# DOCUMENT TEXT

========================

1999-09-28-Counsel On Anger
Butler PA #70


• 1 Heading
o 1.1 Topic: Counsel on Anger
o 1.2 Group: Butler TeaM
• 2 Facilitators
o 2.1 Teacher: Tomas
o 2.2 TR: Gerdean
• 3 Session
o 3.1 Dialogue
o 3.2 Closing

Topic: Counsel on Anger
Group: Butler TeaM
Teacher: Tomas
TR: Gerdean


THOROAH: I have one more thing. I’ve been trying for some time to deal with anger. I find myself getting angry over the most mundane things and the larger things don’t seem to affect me that way. Gerdean and I were talking about that on our way to Michigan. She suggested that that would be something that my personal teacher, Girard, would help me with, and I’ve been trying to pin-point, go back and find what it might be that is triggering some of these rocks into the hornets nest activities of mine, because I know it is detrimental on a lot of levels for me, and I really would like to get to the bottom of it and deal with it.

TOMAS: Thank you, my son, for bringing your personal concerns to my attention, and for our understanding and potential resolution of a problem which gives you discomfort and, given the nature of the problem you report, no doubt gives relative discomfort to others as well. Without going into your psyche, as is appropriate for your personal teacher, I would suggest that possibly you have developed a habit.

Anger can be a mere habit which has been effective in getting certain things accomplished, much like a child will hold its breath in order to get its way, or a petulant wife might pout and sulk in order to gain favor. It is an emotion which, if unfounded, is very likely a behavioral pattern developed from trial and error, cause and effect, which has proven effective in the past and which no longer serves.

If you were able to admit to anger on a deeper and more meaningful level, then perhaps you would be willing to wend your way into the origin of the anger, but if, as you say, it is insidious and unfounded, it is very likely a behavior pattern you have picked up and clung to in order to get results. You might consider that in your reflections.

THOROAH: Yes, I’ve investigated some of my motivations. I’ve thought of the fact that — maybe I’m getting into the psyche a little bit, but — I do think you are correct on the habit idea, because I don’t like being made a fool. Sometimes when I perceive that process happening, it makes me angry. I also have a problem sometimes when I feel I’m not getting respect, and as I mentioned to Gerdean over the weekend, sometimes I think of it as the only way I can make myself understood, so those things seem to fit with what you are saying.

========================

# DATASET CONTENT
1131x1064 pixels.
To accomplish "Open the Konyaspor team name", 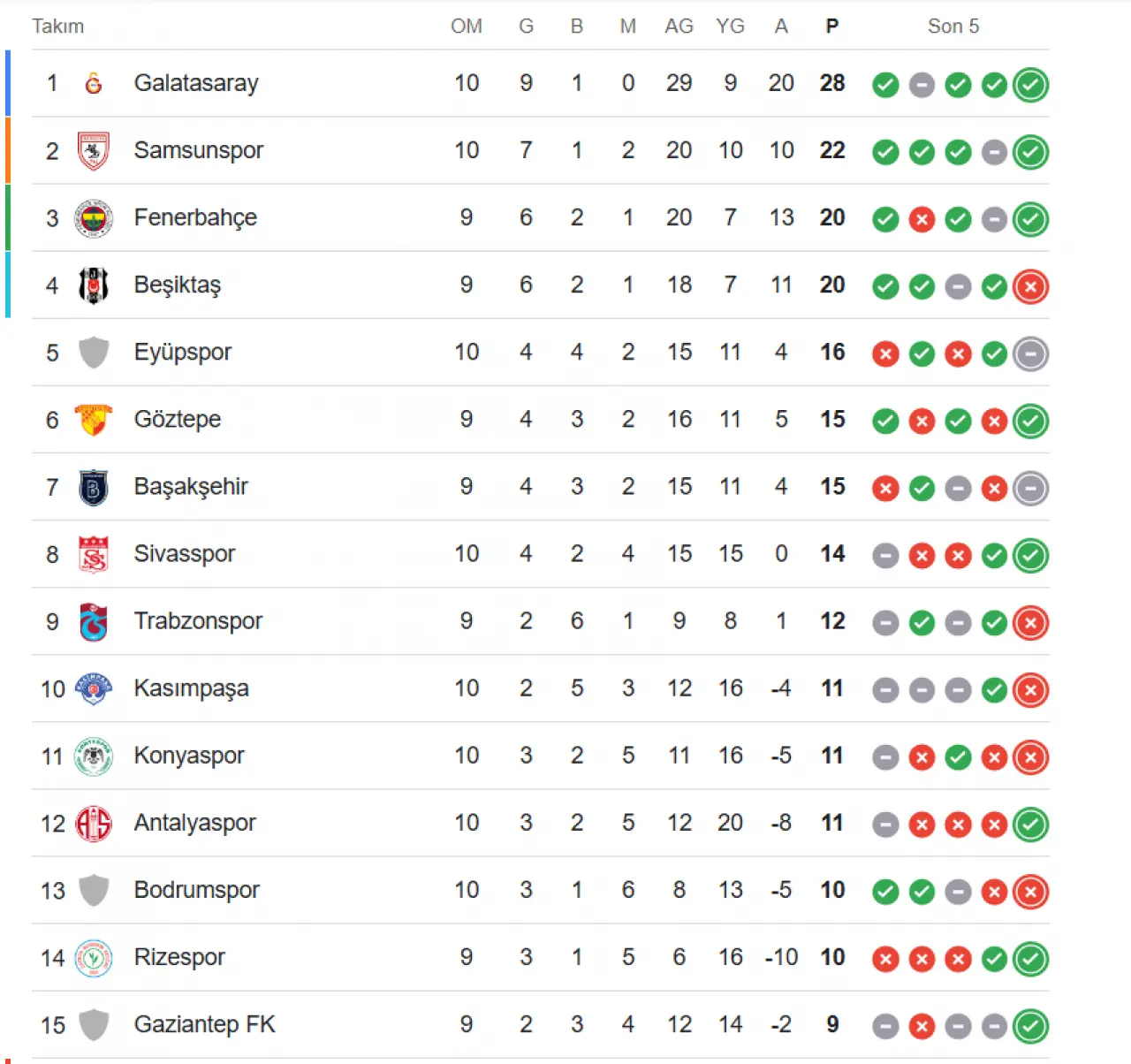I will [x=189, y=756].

========================

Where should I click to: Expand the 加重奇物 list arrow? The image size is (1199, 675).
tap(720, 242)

========================

# TO-DO LIST
(a) Answer these questions about the transcript on anger:
(i) Who is listed as the TR?
(ii) Where were Thoroah and Gerdean going when they talked about the anger?
(iii) What does Tomas suggest Thoroah has possibly developed?
(b) Could you proceed with the transcript on anger, picking up after its last line?

# RESPONSES TO THE EXERCISE
(a)
(i) Gerdean
(ii) To Michigan
(iii) A habit

(b)
TOMAS: : Those are bellicose techniques that are relegated to the elemental levels of courage, in getting the animal needs met, but having now risen to a realm where you may philosophize and think, it would behoove you to realize that you are able to communicate your concerns effectively to others and thus your needs are more likely to be met and they, your adversary, are more likely to be drawn into an understanding of the relationship and their part in it. I wish you well in your study of your behavior pattern, which, if not serious, is certainly nuisance.


TOMAS: : It undermines your own sense of control over your own emotions and therefore you make the greater fool of yourself!

THOROAH: You’ve been there and witnessed, evidently.

TOMAS: : I’ve been there and done that, as they say.

THOROAH: Those words given to us this weekend, “confidence, serenity and security”, came to mind when you were describing the bellicose and the petulance and everything else, and maybe the application of a sense of my own confidence I wouldn’t have to be bellicose and if I were serene I wouldn’t have to be riled, and if I were secure I wouldn’t have to be petulant.

TOMAS: : Yes, of course, and you are wise to assimilate these points and incorporate them into your pattern of understanding your own behavior for your own correction, yes. You will come to be even more conscious of your self and the ease with which you handle life’s rudimentary circumstances, and you can truly say “the yoke is easy, the burden is light.” There is no need for you to carry around unworthy distresses or behaviors which cling to your ankles and hold you back when you, as a free will agent, are in a position of helping yourself mold your own character. Remember who your boss is.

THOROAH: Thank you, Tomas.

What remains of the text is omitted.